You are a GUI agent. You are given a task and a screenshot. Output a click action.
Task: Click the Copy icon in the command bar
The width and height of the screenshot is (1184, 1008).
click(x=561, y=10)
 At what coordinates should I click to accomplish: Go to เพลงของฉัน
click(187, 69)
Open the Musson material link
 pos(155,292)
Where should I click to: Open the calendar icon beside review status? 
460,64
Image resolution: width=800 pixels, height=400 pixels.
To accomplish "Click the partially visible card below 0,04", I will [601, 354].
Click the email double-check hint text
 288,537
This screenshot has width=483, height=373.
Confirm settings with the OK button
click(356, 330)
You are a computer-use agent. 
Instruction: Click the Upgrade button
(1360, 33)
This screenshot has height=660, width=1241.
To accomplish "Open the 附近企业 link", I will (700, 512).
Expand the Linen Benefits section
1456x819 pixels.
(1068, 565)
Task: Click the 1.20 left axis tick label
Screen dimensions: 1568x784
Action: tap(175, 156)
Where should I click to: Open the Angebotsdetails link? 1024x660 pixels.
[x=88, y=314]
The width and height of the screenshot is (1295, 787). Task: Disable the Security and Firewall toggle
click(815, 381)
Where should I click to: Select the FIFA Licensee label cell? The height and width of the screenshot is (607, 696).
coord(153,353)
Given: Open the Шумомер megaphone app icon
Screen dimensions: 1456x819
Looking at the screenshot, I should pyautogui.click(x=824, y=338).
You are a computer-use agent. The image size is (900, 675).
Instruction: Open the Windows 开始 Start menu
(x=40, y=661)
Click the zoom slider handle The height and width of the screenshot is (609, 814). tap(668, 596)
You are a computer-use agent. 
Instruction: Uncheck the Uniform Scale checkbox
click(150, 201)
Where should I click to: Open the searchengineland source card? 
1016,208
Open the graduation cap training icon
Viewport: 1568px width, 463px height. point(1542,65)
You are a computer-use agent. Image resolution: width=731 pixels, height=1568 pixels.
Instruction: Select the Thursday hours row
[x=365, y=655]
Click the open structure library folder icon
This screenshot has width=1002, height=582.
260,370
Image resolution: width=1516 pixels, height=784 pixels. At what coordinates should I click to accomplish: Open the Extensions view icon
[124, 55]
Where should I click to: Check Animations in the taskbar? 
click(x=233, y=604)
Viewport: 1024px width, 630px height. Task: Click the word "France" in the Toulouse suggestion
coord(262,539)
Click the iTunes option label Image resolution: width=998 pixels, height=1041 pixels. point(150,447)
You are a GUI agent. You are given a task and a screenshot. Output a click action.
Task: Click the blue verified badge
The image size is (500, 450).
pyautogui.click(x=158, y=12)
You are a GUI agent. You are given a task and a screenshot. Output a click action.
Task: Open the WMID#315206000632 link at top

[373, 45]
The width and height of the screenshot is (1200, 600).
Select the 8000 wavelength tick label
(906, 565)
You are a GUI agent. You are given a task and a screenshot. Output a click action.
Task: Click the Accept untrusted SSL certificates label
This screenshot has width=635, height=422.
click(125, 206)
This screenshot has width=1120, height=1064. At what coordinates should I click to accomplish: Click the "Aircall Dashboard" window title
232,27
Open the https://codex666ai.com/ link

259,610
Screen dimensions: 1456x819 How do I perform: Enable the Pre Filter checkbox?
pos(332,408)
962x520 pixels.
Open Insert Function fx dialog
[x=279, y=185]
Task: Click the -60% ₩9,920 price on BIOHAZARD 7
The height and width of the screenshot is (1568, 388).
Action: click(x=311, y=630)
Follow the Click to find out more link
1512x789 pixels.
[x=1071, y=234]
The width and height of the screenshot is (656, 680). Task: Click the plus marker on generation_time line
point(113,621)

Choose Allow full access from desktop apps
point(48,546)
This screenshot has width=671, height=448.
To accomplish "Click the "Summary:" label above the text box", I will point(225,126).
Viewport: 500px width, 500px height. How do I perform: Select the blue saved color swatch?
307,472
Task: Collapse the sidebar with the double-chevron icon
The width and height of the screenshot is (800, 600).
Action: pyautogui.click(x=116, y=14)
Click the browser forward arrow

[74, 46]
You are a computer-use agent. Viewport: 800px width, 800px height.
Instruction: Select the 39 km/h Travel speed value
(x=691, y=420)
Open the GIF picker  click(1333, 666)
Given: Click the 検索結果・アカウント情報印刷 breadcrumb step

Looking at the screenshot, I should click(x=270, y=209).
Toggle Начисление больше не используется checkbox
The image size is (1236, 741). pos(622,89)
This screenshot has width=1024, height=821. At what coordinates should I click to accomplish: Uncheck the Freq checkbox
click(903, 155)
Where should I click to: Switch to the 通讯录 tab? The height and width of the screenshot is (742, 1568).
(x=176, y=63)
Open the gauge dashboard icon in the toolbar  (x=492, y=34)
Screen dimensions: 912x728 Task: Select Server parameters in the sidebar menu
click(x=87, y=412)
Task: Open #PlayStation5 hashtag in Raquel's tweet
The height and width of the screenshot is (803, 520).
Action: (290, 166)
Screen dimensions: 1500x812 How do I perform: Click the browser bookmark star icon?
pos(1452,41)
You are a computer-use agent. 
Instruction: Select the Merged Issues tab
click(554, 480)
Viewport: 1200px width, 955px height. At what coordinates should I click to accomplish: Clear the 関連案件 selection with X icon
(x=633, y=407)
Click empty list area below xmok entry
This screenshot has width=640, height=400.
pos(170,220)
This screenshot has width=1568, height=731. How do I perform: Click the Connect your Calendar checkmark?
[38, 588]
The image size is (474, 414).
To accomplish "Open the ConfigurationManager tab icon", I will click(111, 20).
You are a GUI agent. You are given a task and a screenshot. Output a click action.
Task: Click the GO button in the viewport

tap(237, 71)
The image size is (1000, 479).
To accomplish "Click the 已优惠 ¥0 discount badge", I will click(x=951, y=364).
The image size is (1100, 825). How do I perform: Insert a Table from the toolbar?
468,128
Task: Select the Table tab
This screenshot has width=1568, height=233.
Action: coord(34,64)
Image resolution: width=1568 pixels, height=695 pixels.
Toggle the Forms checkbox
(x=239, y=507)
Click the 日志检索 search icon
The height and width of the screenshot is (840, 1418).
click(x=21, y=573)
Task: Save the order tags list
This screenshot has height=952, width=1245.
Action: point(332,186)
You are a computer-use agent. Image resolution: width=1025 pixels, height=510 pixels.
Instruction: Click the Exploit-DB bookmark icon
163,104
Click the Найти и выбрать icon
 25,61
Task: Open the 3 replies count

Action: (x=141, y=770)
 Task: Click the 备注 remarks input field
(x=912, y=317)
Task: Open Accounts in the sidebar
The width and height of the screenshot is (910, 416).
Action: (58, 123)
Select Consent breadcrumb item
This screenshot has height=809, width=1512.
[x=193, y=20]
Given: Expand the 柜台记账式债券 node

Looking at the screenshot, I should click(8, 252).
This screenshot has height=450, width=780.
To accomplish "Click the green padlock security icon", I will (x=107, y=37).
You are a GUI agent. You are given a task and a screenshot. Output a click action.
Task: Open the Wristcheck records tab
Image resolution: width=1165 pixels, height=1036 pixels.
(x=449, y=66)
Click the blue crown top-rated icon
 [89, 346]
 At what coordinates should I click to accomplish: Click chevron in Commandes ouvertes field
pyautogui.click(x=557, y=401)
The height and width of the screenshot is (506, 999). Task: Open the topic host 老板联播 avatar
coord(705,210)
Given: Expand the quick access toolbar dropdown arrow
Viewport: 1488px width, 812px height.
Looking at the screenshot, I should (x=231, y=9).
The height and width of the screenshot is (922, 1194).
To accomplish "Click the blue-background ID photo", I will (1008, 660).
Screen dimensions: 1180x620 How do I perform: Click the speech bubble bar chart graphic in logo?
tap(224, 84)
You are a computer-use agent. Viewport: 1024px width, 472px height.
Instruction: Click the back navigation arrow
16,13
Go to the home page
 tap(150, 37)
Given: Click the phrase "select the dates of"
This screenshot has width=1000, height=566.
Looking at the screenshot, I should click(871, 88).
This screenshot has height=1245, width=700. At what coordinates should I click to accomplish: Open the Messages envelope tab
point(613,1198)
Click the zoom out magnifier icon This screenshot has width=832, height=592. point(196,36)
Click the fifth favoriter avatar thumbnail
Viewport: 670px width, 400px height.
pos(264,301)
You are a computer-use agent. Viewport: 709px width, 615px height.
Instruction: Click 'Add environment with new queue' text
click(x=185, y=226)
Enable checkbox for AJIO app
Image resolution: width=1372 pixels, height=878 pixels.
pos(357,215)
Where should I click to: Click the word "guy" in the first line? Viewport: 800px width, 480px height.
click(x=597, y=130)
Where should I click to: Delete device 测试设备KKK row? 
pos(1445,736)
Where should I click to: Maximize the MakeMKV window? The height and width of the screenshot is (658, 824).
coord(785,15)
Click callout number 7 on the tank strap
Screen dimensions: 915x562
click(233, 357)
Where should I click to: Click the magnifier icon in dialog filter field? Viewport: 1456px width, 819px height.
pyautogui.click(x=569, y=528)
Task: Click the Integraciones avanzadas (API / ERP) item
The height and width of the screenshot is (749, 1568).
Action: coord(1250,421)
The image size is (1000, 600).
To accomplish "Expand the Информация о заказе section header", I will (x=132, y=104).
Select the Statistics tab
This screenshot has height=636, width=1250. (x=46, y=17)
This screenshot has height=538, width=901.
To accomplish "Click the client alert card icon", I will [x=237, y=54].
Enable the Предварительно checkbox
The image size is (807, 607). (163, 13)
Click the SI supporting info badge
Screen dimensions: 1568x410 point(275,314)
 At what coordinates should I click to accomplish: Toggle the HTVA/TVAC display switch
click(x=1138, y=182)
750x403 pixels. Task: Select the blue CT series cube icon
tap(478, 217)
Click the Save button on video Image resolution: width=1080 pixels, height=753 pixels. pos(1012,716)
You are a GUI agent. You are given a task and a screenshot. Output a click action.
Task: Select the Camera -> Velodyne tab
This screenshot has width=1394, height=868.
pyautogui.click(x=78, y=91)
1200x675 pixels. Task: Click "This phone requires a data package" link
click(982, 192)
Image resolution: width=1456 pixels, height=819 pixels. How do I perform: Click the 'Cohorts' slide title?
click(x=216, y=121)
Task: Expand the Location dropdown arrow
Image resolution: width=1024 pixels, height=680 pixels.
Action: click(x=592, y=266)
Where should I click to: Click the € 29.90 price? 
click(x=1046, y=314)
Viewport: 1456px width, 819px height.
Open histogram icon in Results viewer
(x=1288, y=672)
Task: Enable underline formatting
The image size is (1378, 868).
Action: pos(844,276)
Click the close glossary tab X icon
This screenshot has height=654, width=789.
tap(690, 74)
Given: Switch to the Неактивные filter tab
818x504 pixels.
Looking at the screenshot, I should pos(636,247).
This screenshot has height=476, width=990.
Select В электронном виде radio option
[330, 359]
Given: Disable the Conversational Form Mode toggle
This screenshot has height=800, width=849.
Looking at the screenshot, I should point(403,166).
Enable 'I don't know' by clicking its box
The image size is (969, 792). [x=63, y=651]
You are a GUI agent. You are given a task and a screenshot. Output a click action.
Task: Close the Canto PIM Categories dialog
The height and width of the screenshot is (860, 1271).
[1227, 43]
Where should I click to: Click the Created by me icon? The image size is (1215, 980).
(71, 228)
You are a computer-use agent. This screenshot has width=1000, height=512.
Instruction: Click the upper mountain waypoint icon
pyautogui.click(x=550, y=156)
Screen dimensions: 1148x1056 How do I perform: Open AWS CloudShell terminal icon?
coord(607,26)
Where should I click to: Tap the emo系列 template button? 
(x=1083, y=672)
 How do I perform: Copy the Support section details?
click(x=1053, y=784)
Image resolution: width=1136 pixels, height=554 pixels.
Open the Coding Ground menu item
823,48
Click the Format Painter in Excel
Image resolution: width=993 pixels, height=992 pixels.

◆ ◆ ◆ ◆

__The task__
Starting at the line of the listing that contains "This screenshot has height=450, width=780." and stopping after the line that contains "pos(1445,736)", output those lines as a numbered list, skipping any blank lines.

__Final answer__
1. This screenshot has height=450, width=780.
2. To accomplish "Click the green padlock security icon", I will (x=107, y=37).
3. You are a GUI agent. You are given a task and a screenshot. Output a click action.
4. Task: Open the Wristcheck records tab
5. Image resolution: width=1165 pixels, height=1036 pixels.
6. (x=449, y=66)
7. Click the blue crown top-rated icon
8.  [89, 346]
9.  At what coordinates should I click to accomplish: Click chevron in Commandes ouvertes field
10. pyautogui.click(x=557, y=401)
11. The height and width of the screenshot is (506, 999). Task: Open the topic host 老板联播 avatar
12. coord(705,210)
13. Given: Expand the quick access toolbar dropdown arrow
14. Viewport: 1488px width, 812px height.
15. Looking at the screenshot, I should (x=231, y=9).
16. The height and width of the screenshot is (922, 1194).
17. To accomplish "Click the blue-background ID photo", I will (1008, 660).
18. Screen dimensions: 1180x620 How do I perform: Click the speech bubble bar chart graphic in logo?
19. tap(224, 84)
20. You are a computer-use agent. Viewport: 1024px width, 472px height.
21. Instruction: Click the back navigation arrow
22. 16,13
23. Go to the home page
24.  tap(150, 37)
25. Given: Click the phrase "select the dates of"
26. This screenshot has width=1000, height=566.
27. Looking at the screenshot, I should click(871, 88).
28. This screenshot has height=1245, width=700. At what coordinates should I click to accomplish: Open the Messages envelope tab
29. point(613,1198)
30. Click the zoom out magnifier icon This screenshot has width=832, height=592. point(196,36)
31. Click the fifth favoriter avatar thumbnail
32. Viewport: 670px width, 400px height.
33. pos(264,301)
34. You are a computer-use agent. Viewport: 709px width, 615px height.
35. Instruction: Click 'Add environment with new queue' text
36. click(x=185, y=226)
37. Enable checkbox for AJIO app
38. Image resolution: width=1372 pixels, height=878 pixels.
39. pos(357,215)
40. Where should I click to: Click the word "guy" in the first line? Viewport: 800px width, 480px height.
41. click(x=597, y=130)
42. Where should I click to: Delete device 测试设备KKK row? 
43. pos(1445,736)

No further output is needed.